Un rafraîchissant Molière  LE MONDE | 19.10.07 Fabienne Darge
 Les Précieuses ridicules
Pari fou, pari gagné : dix heures de Molière à la suite, trois pièces - Les Précieuses ridicules, Tartuffe et Le Malade imaginaire - jouées sans coup férir par les mêmes neuf comédiens... L'aventure, réjouissante, a lieu au Théâtre de l'Odéon, à Paris, où la compagnie La Nuit surprise par le jour s'est posée depuis le 9 octobre. Avant cela, il y avait eu une longue tournée, un peu partout en France, et, chaque fois, le même enthousiasme pour ce "marathon Molière".
La compagnie présente aussi, le soir en semaine, chacune des trois pièces séparément. Mais c'est dans l'intégrale, intitulée Le Bourgeois, la mort et le comédien, que l'entreprise prend tout son sens et sa dimension : celle-ci se joue le samedi et commence aux premières heures de l'après-midi pour se terminer avec la nuit.
Pourquoi s'enfermer dix heures dans un théâtre ? Pas pour la performance, qui n'aurait aucun intérêt. Mais d'abord parce que l'épopée proposée par le metteur en scène Eric Louis et sa troupe en vaut la chandelle : Molière y retrouve une fraîcheur, une actualité, une jeunesse qu'on ne lui avait pas vues depuis longtemps.

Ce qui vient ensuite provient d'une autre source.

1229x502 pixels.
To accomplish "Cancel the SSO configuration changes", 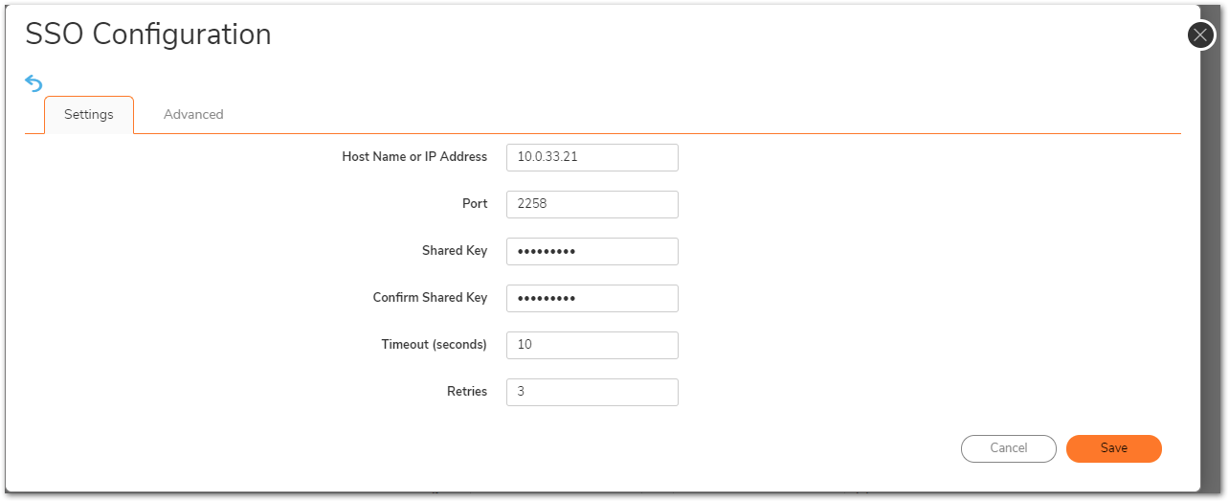I will [x=1008, y=448].
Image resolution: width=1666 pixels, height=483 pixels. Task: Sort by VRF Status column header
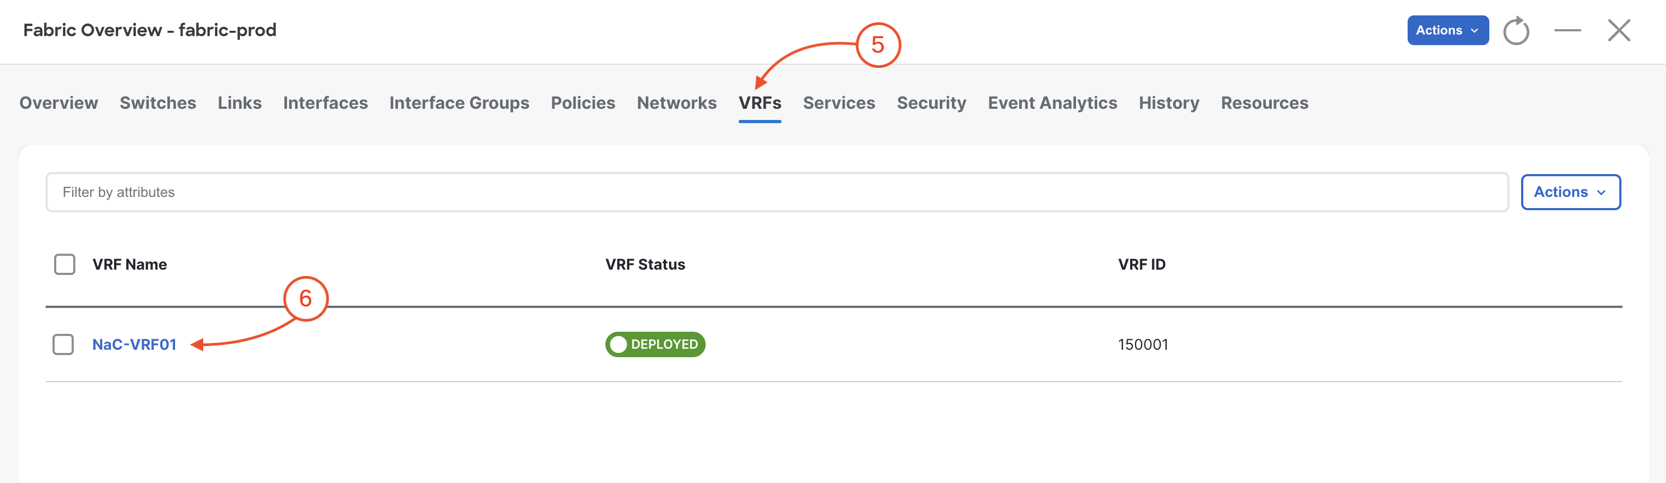coord(645,264)
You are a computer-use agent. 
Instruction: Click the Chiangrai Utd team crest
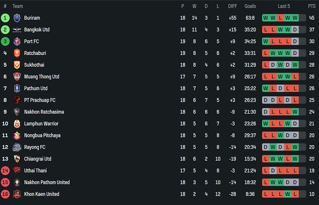(x=17, y=159)
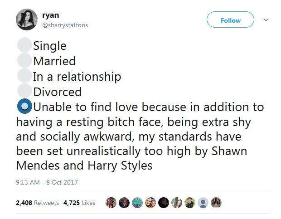
Task: Select the Single radio option
Action: click(24, 45)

Pour le parcours proposé dans l'oeuvre du "patron" du théâtre français, ensuite : des Précieuses ridicules, écrites en 1658 par un Molière fraîchement débarqué dans la capitale, au Malade imaginaire, qui signe en 1673 la mort de l'auteur, à l'issue de la quatrième représentation, en passant par le Tartuffe et sa charge contre les faux dévots, en 1664.
De la farce à la comédie-ballet en passant par la grande comédie classique en alexandrins, quel rôle joue le théâtre satirique par rapport au pouvoir et aux faux-semblants de la société ?

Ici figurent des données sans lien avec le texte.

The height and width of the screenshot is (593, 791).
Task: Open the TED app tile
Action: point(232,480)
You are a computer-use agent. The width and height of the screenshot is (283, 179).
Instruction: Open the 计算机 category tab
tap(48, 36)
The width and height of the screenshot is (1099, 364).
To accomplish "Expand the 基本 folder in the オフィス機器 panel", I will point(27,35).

Vous voilà donc confortablement installé dans votre fauteuil du Théâtre de l'Odéon. Au fond du plateau nu, une petite troupe se serre frileusement, contemplant craintivement les spectateurs. Elle va déployer petit à petit son théâtre de tréteaux, ses scènes modulables et mobiles, ressemblant à des rafiots un peu déglingués, avec une inventivité, une énergie et une générosité qui ne se démentiront pas.
Eric Louis et ses comédiens se sont rencontrés, pour la plupart, à l'école du Théâtre de Chaillot, alors dirigée par Antoine Vitez. Ils font partie de ces troupes de jeunes quadragénaires qui, comme celle de Jean-François Sivadier (dont la mise en scène du Roi Lear se joue encore au Théâtre Nanterre-Amandiers jusqu'au 27 octobre), ont retrouvé la science d'un théâtre populaire, festif, où la parole tient la première place et les comédiens le premier rôle, et où les spectateurs sont partie intégrante du spectacle.

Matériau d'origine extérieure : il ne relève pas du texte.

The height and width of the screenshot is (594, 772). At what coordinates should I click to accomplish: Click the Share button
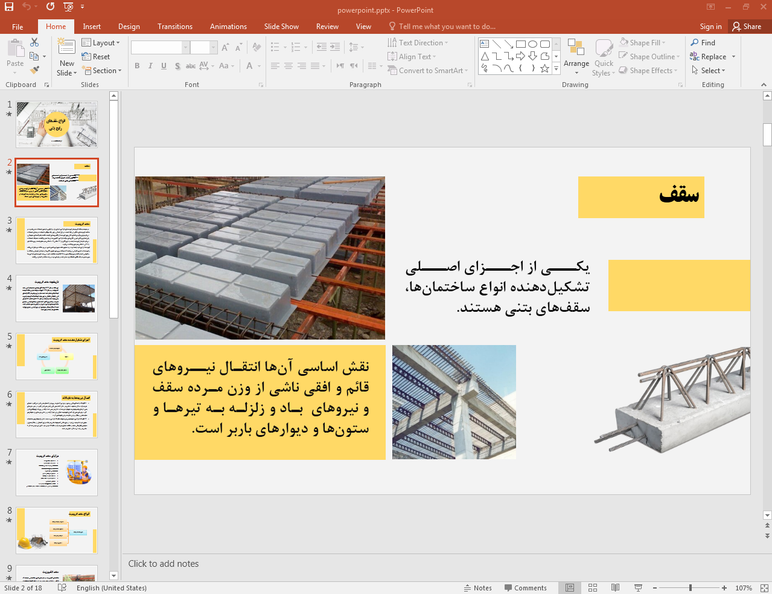click(747, 27)
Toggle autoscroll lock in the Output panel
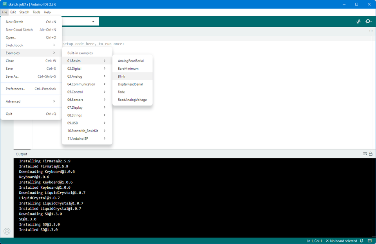 pyautogui.click(x=371, y=153)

Ils n'ont peur ni de la farce, qu'ils jouent à la perfection, ni de la dimension carnavalesque du théâtre. Leur vision du Malade imaginaire en fera grincer plus d'un, et c'est d'ailleurs la petite réserve que l'on peut leur faire, que de s'être en partie laisser piéger par la logique du divertissement qu'ils entendaient dénoncer.
Leur pari tient pourtant quasiment de bout en bout, qui joue des codes du spectacle populaire - théâtre de foire, spectacle de magie, opérette, concert de rock... - pour mieux mettre en jeu tout ce qui, dans la vie, est illusion. Cette réussite doit évidemment beaucoup à ses comédiens, Yann-Joël Collin et Cyril Bothorel en tête, dans toute une série de rôles clés tout au long de l'intégrale, et notamment dans ceux de Tartuffe et d'Orgon, où ils sont absolument remarquables. Même engagement, même puissance de jeu et de dérision, même diction parfaite, chez tous les autres, Xavier Brossard, Claire Harrison-Bullett, Yannick Choirat, Catherine Fourty, Elios Noël, Alexandra Scicluna et le metteur en scène lui-même, Eric Louis.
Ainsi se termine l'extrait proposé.